- _Consigne 1_: D'après l'extrait, à quelles équipes revient principalement la responsabilité de la collecte de données ?
- _Consigne 2_: Recopiez, s'il vous plaît, le passage de l'extrait compris entre « En amont, la » et « pour les études. », bornes incluses.

En amont, la pression du temps, la compétition pour les ressources impliquent souvent un manque de préparation pour identifier son besoin d’information, préparer un plan d’analyse, penser une stratégie de triangulation sur base de méthodes mixtes. À cela s’ajoute la spécialisation des secteurs qui peut impliquer une tendance au travail en silo des équipes, avec une collecte de données laissée à la responsabilité principale des équipes MEAL et sans réflexion conjointe sur les approches méthodologiques les plus appropriées pour les études. 

Les conséquences néfastes pour les personnes

La demande importante de données pour fournir des analyses de besoins rapides à des fins de rédaction de propositions de projets, ou nourrir des indicateurs peut mener à un rythme de déploiement d’enquêtes trop fréquent ou sur la base de méthodologies non adaptées, générer une sur-sollicitation et une « assesment fatigue » auprès des personnes enquêtées (et au sein des équipes MEAL, programmes et enquêteurs également), ainsi que des attentes qui seront déçues et davantage de biais de désirabilité sociale.

- _Données brutes_:

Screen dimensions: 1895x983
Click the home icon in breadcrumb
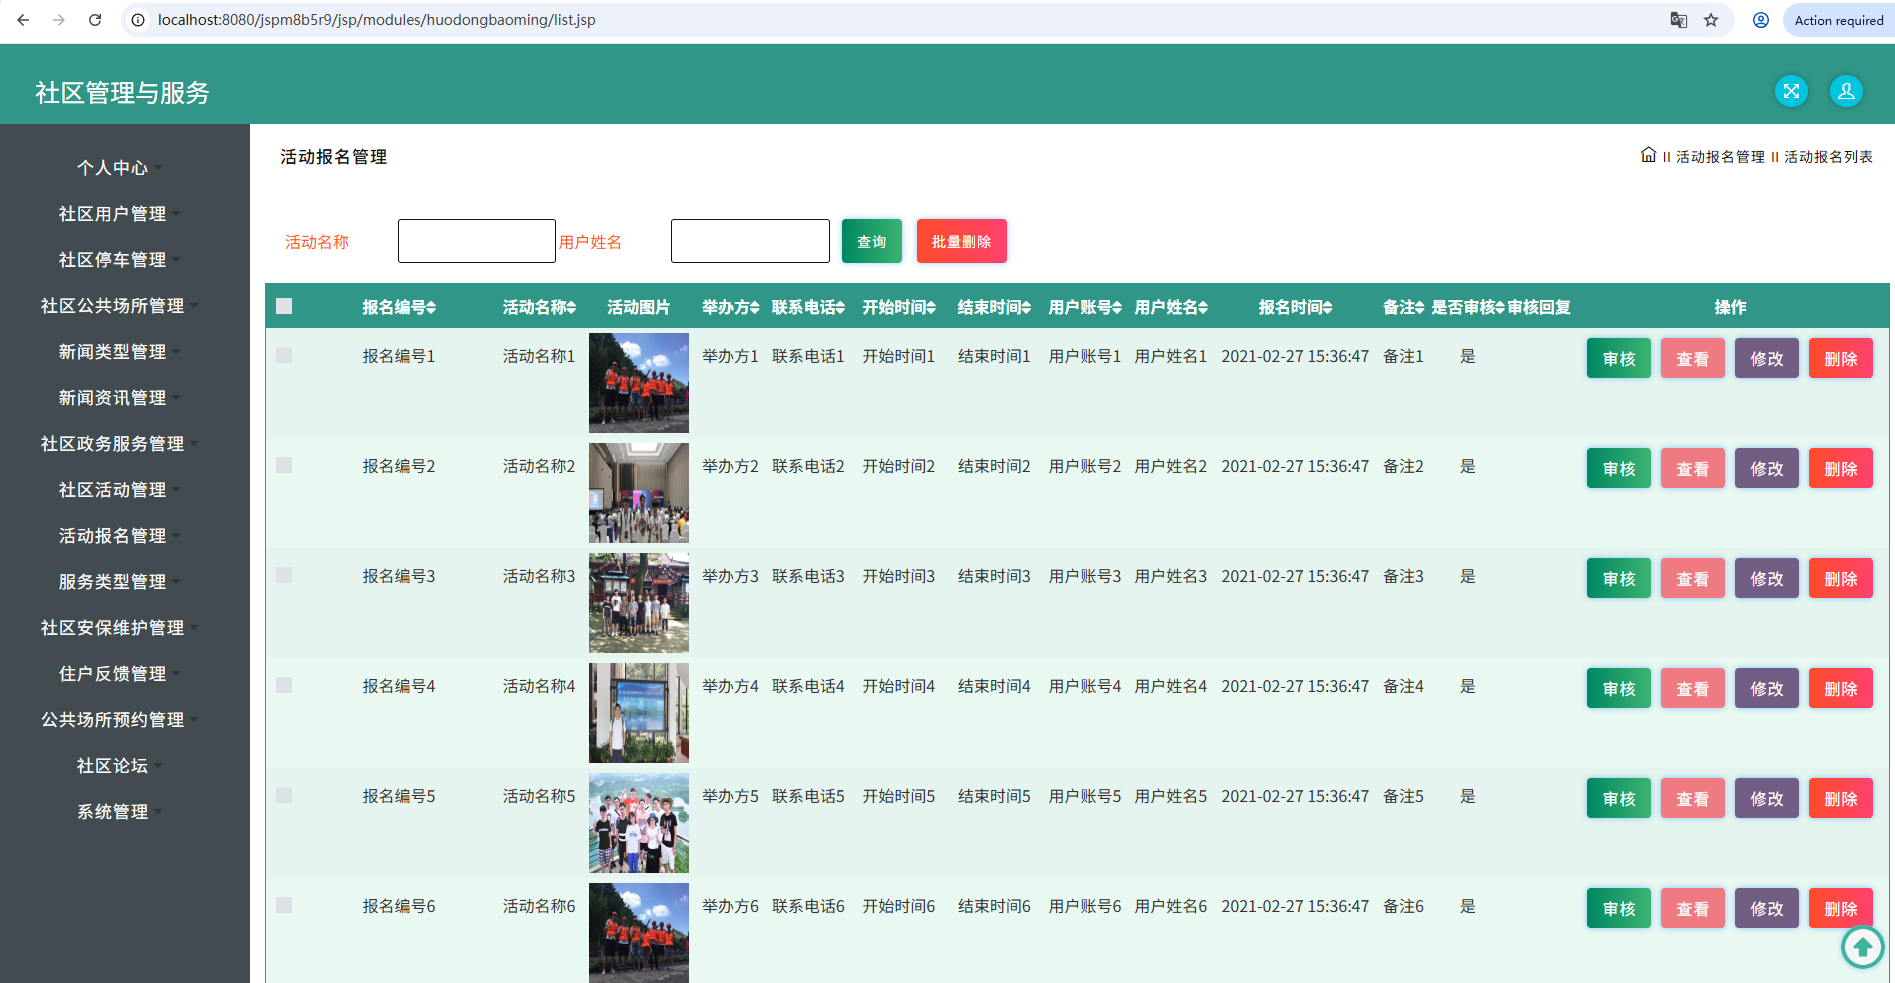click(x=1648, y=155)
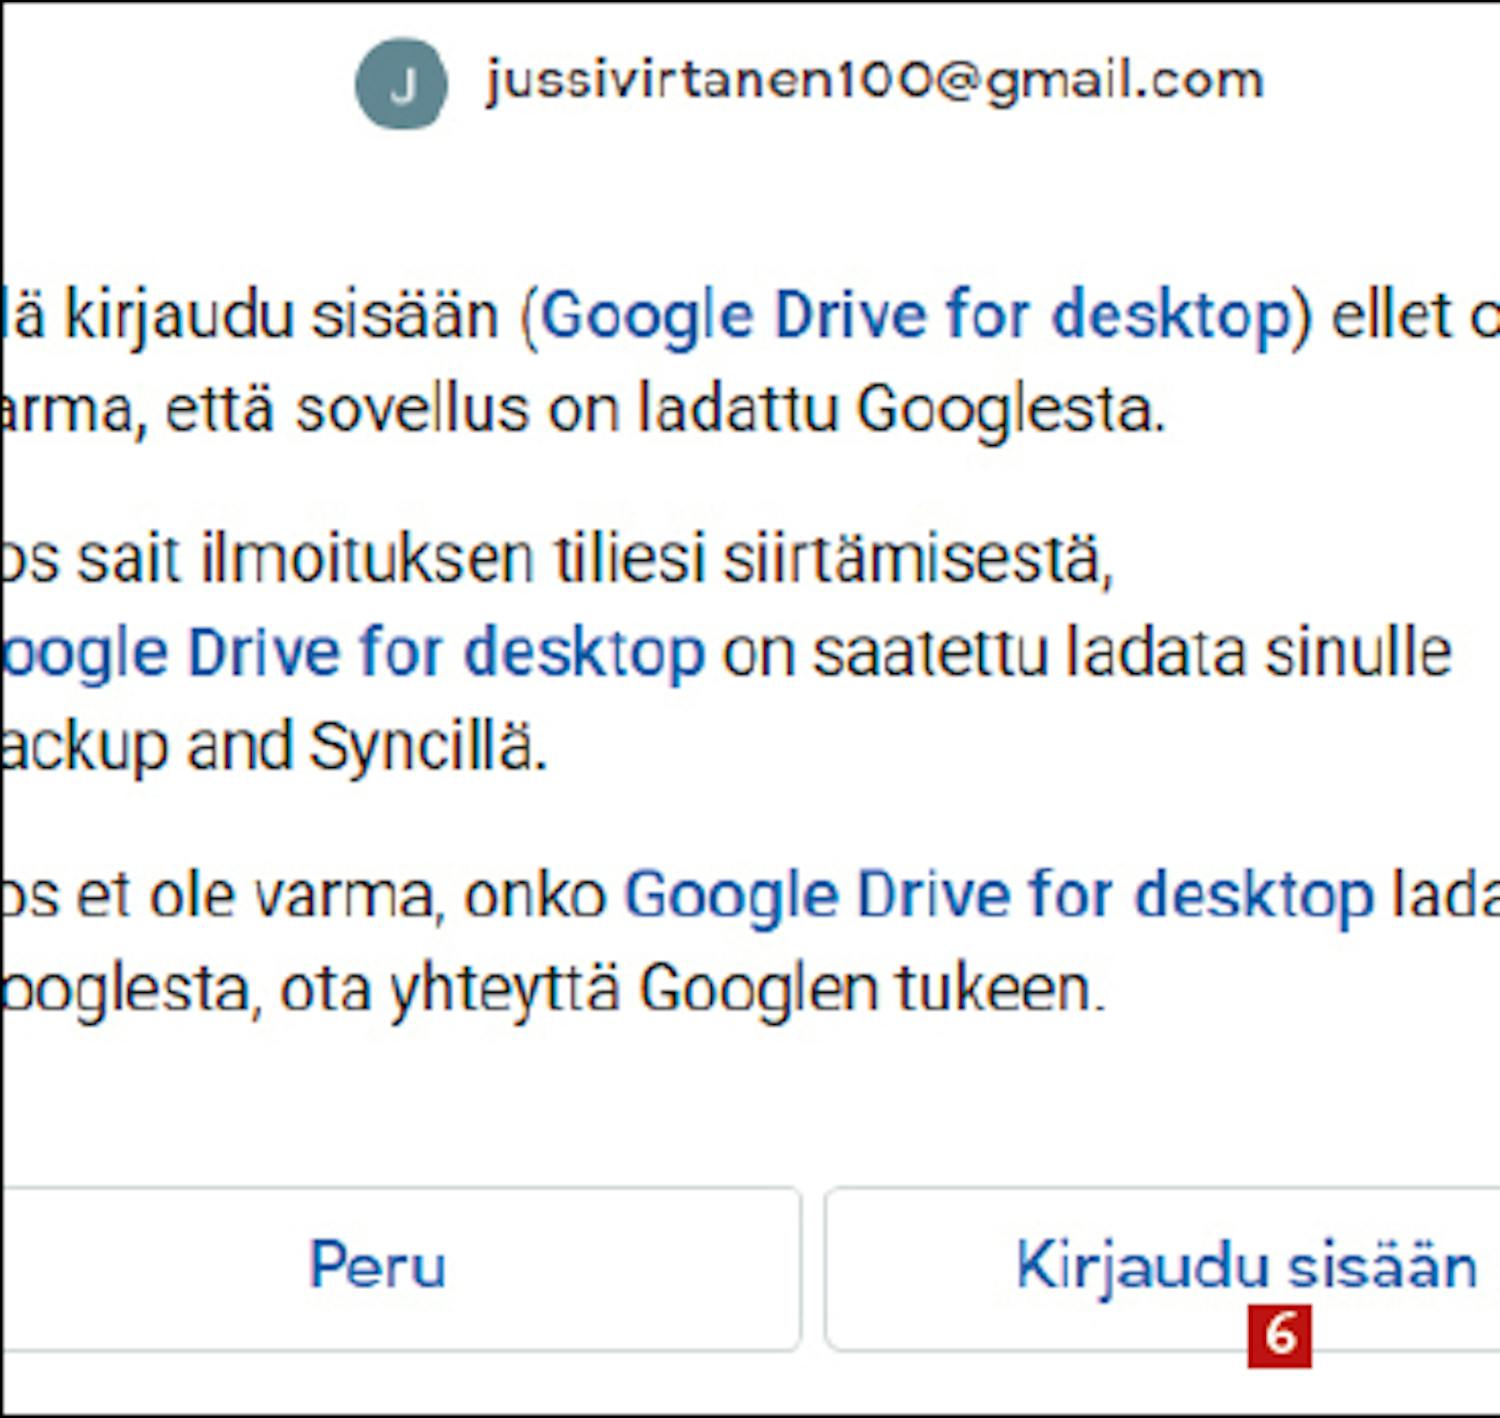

- _Réponse 1_: Aux équipes MEAL.

- _Réponse 2_:
En amont, la pression du temps, la compétition pour les ressources impliquent souvent un manque de préparation pour identifier son besoin d’information, préparer un plan d’analyse, penser une stratégie de triangulation sur base de méthodes mixtes. À cela s’ajoute la spécialisation des secteurs qui peut impliquer une tendance au travail en silo des équipes, avec une collecte de données laissée à la responsabilité principale des équipes MEAL et sans réflexion conjointe sur les approches méthodologiques les plus appropriées pour les études.